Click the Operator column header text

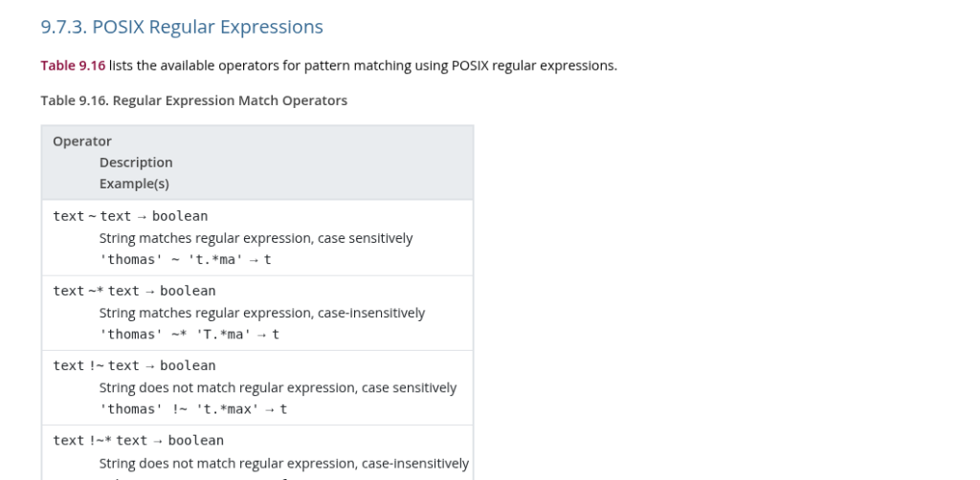point(82,142)
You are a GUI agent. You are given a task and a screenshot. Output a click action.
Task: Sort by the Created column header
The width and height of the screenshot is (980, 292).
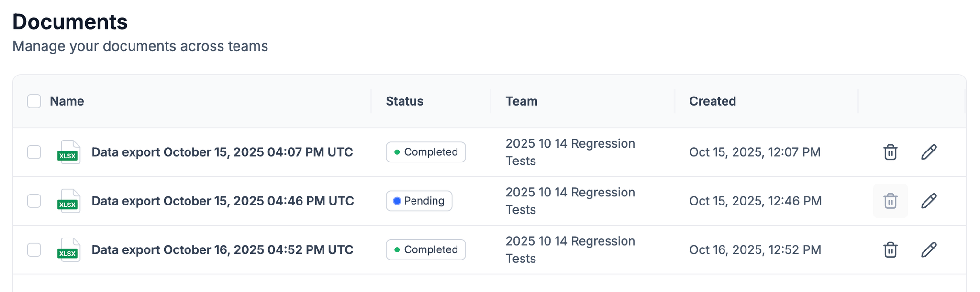712,101
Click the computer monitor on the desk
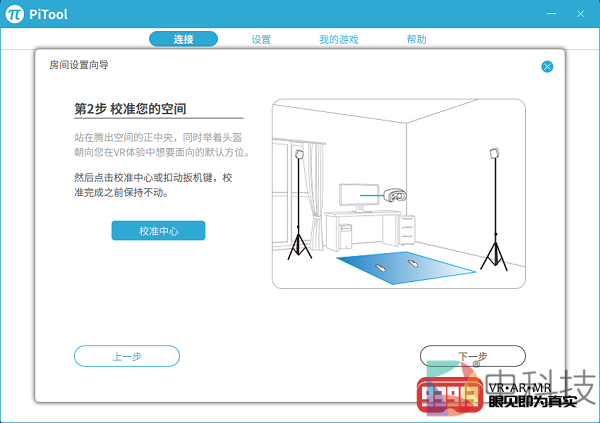The image size is (600, 423). 359,195
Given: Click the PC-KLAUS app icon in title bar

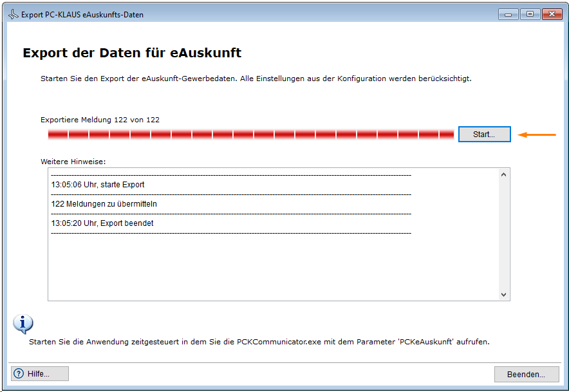Looking at the screenshot, I should (x=13, y=15).
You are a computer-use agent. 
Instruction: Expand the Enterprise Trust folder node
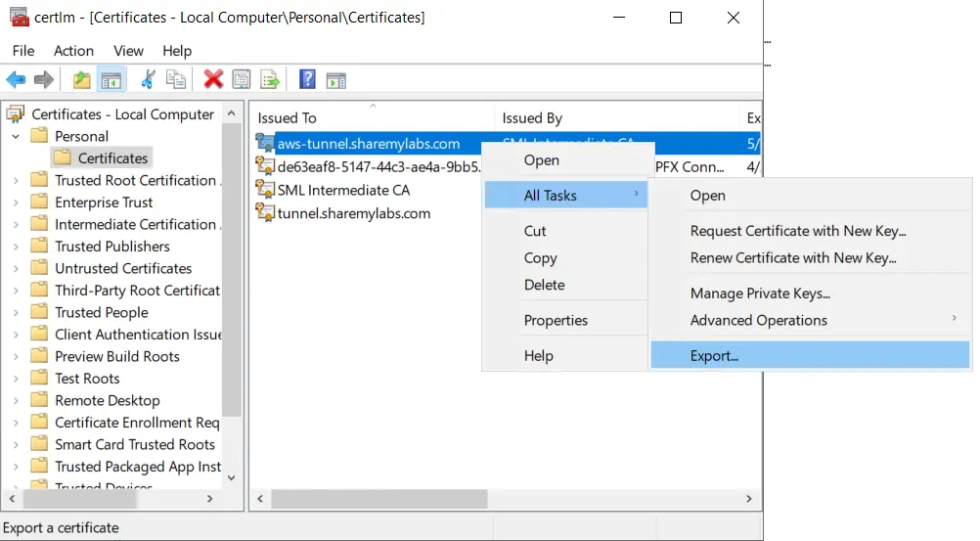(17, 203)
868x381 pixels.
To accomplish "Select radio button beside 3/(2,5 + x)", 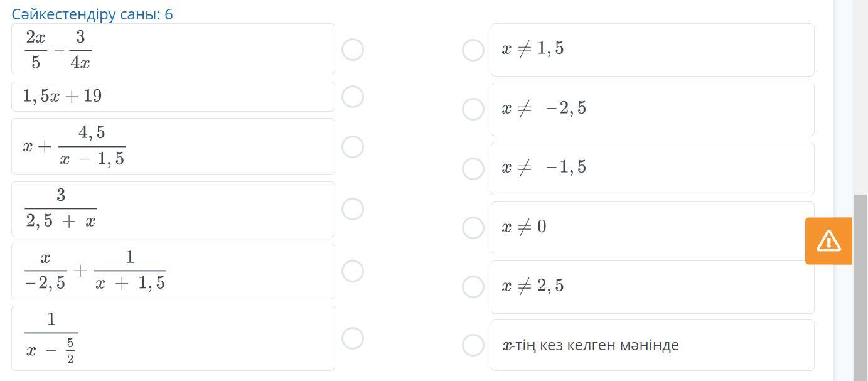I will pyautogui.click(x=353, y=209).
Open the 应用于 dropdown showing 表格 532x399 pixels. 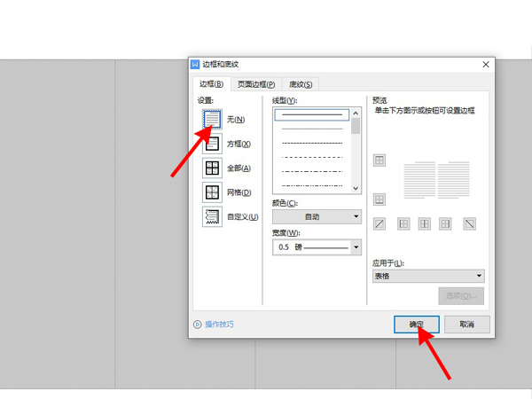428,277
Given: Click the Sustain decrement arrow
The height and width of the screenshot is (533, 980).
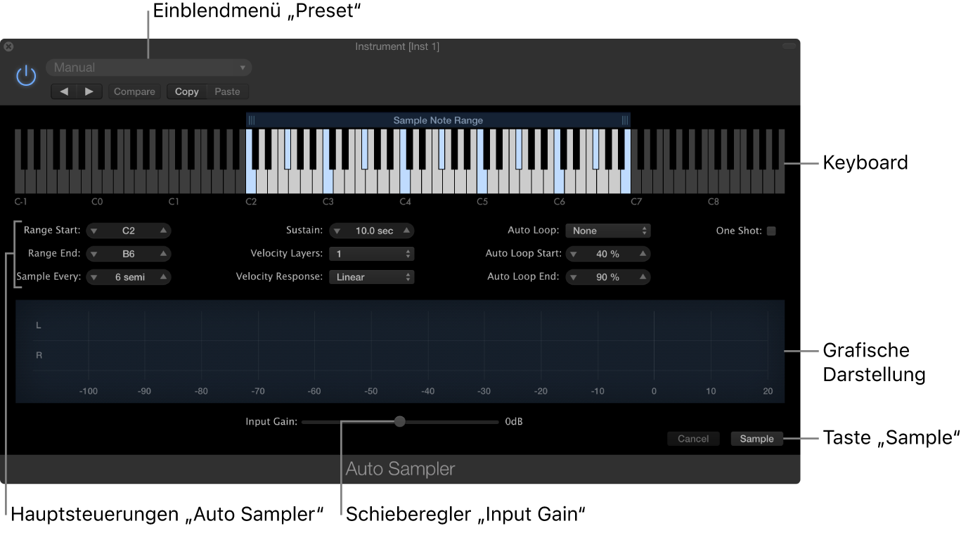Looking at the screenshot, I should tap(336, 230).
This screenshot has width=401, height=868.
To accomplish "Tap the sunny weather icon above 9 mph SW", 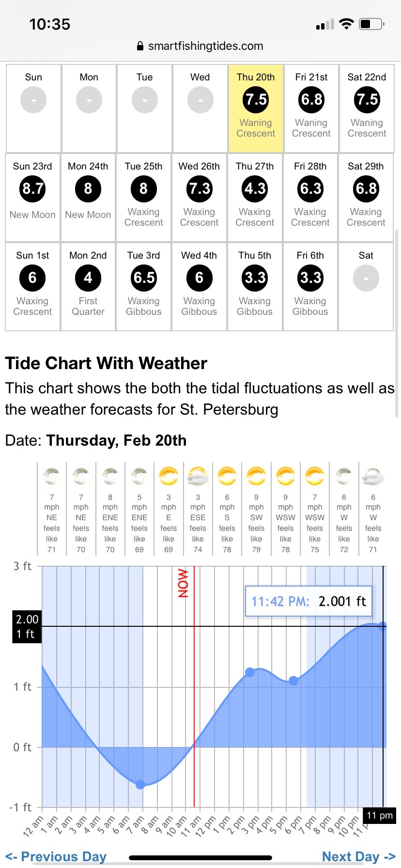I will tap(256, 476).
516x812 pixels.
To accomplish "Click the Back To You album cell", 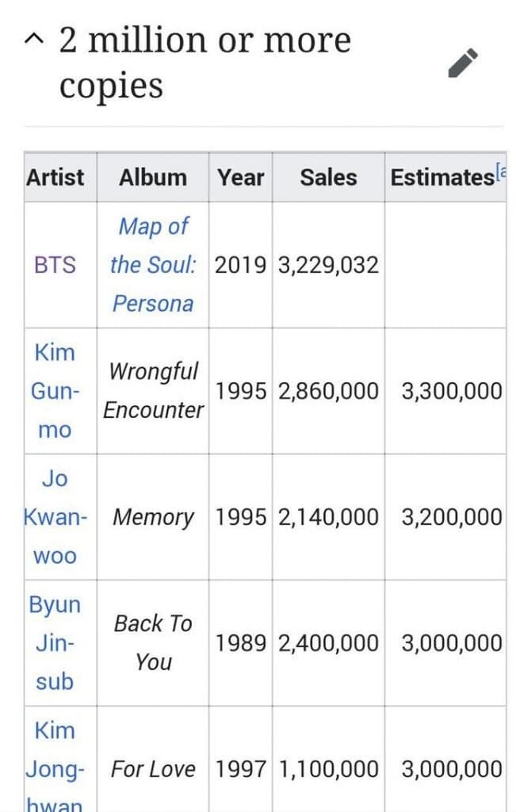I will pos(153,642).
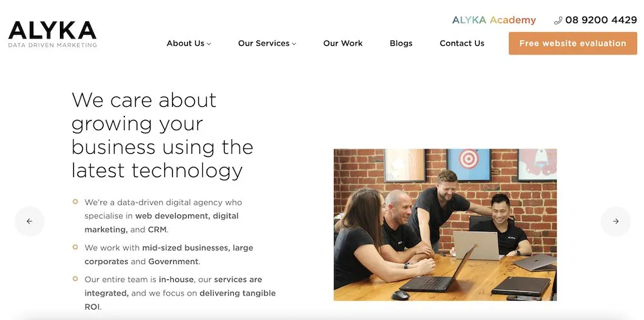Image resolution: width=644 pixels, height=320 pixels.
Task: Go to the Our Work page
Action: coord(343,43)
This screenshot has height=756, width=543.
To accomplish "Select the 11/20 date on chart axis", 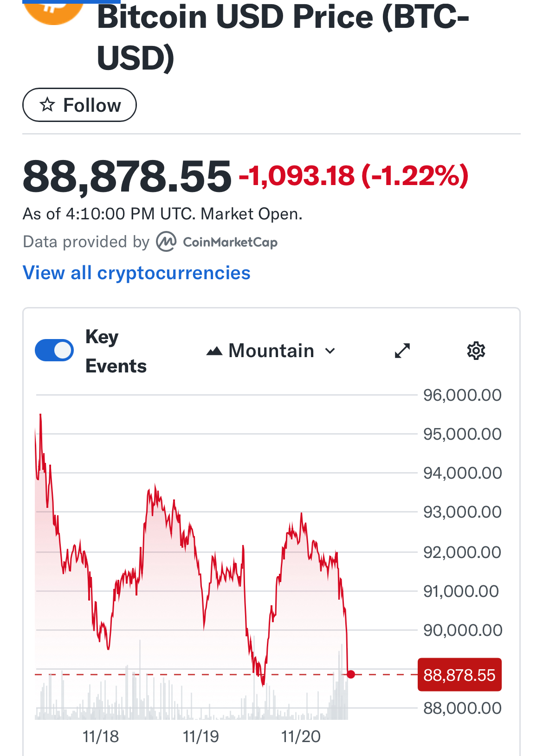I will (x=301, y=737).
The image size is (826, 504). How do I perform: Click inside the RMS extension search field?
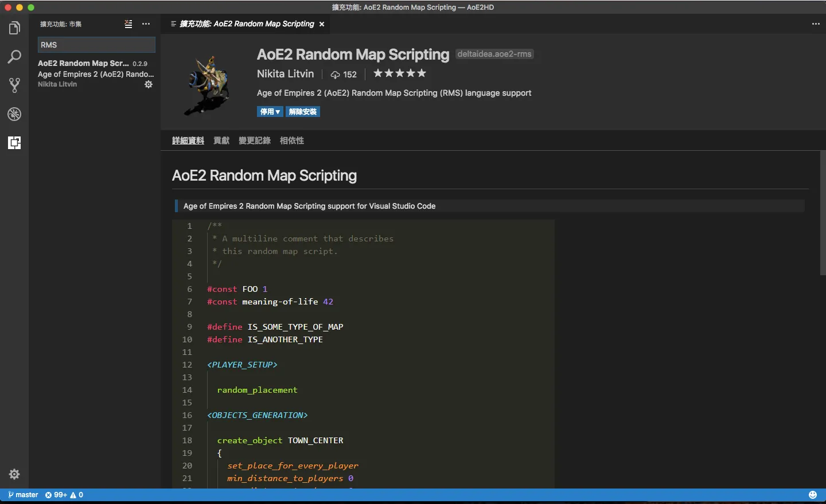pos(96,45)
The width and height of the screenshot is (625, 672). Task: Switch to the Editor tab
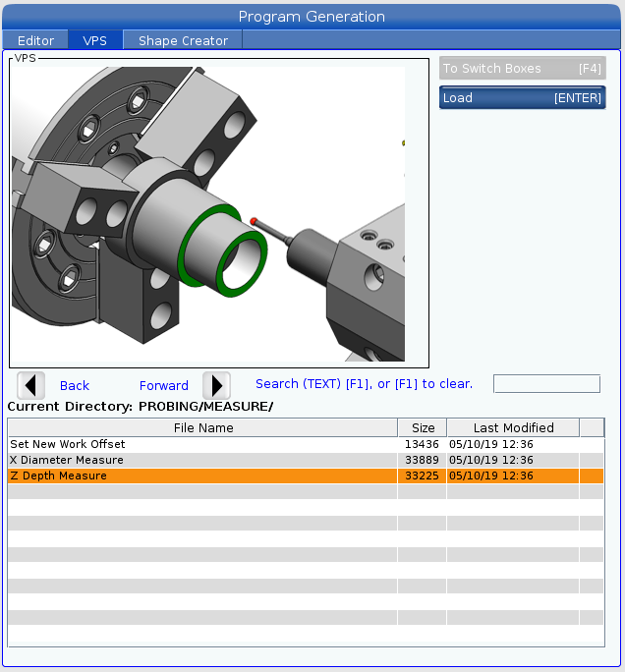[x=36, y=40]
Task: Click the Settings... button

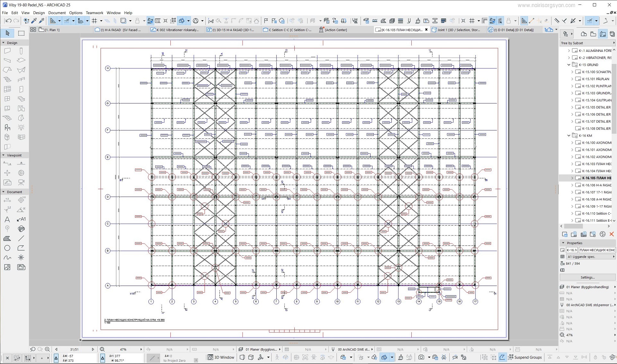Action: [587, 277]
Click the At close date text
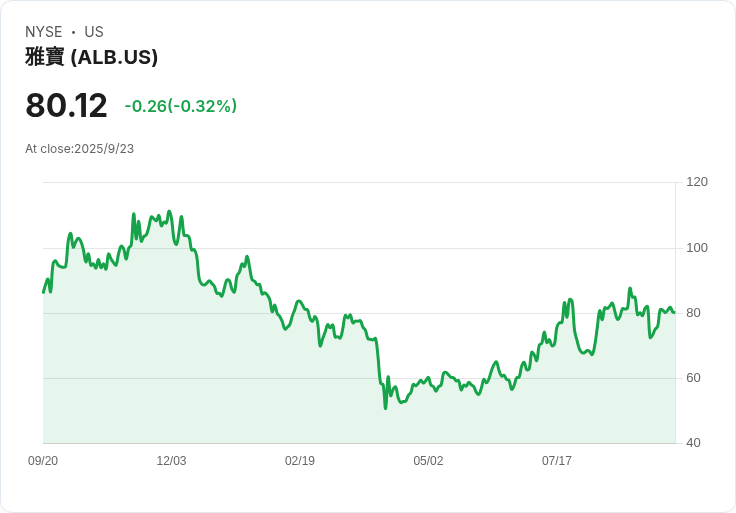Viewport: 736px width, 513px height. [79, 149]
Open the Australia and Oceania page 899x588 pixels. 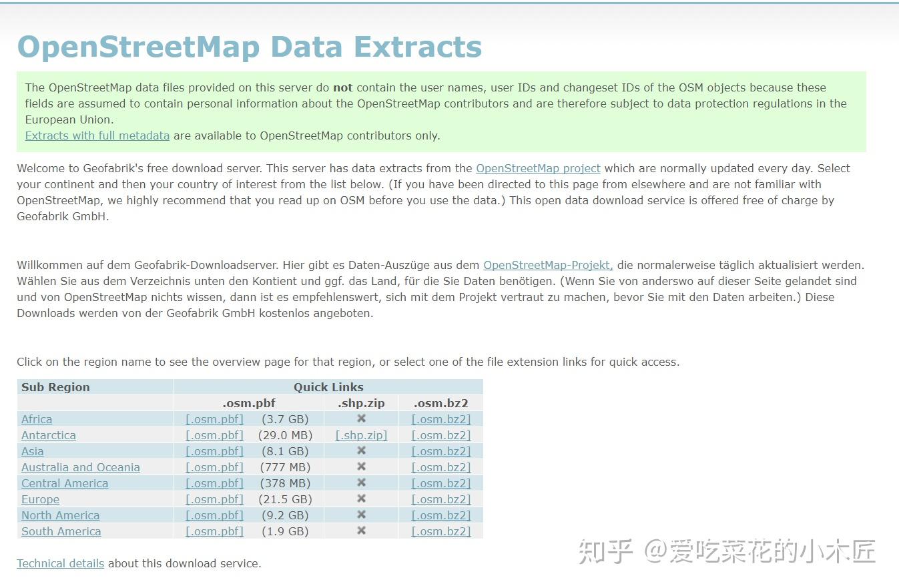[80, 467]
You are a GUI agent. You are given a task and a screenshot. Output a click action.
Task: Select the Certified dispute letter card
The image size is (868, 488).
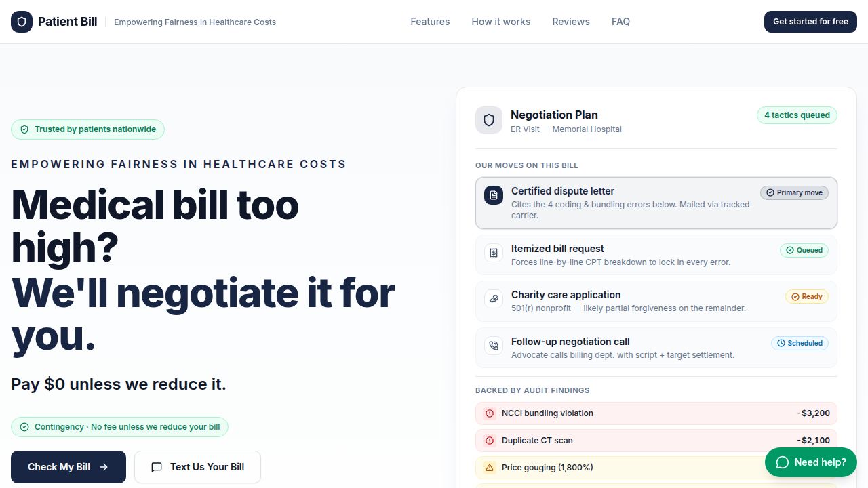tap(656, 203)
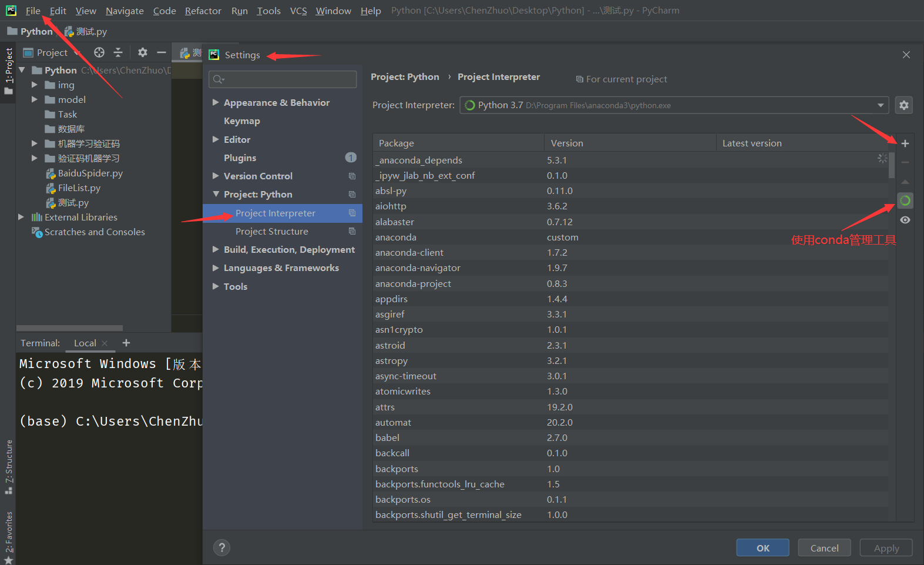
Task: Open the Project panel gear options
Action: pos(142,53)
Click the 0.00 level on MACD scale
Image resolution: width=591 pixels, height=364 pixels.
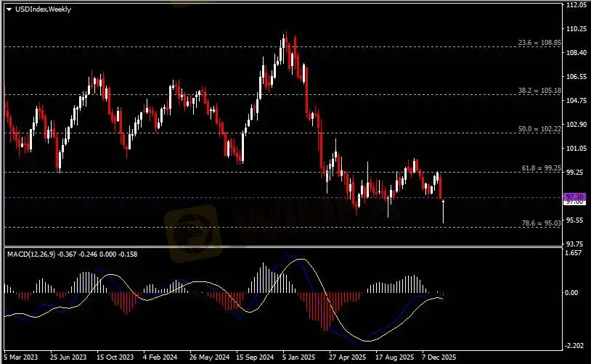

## REQUIRED WORK
The lines to return are those holding the string "This" anywhere in the listing above.

## RESPONSE
This screenshot has width=401, height=868.
This screenshot has height=756, width=543.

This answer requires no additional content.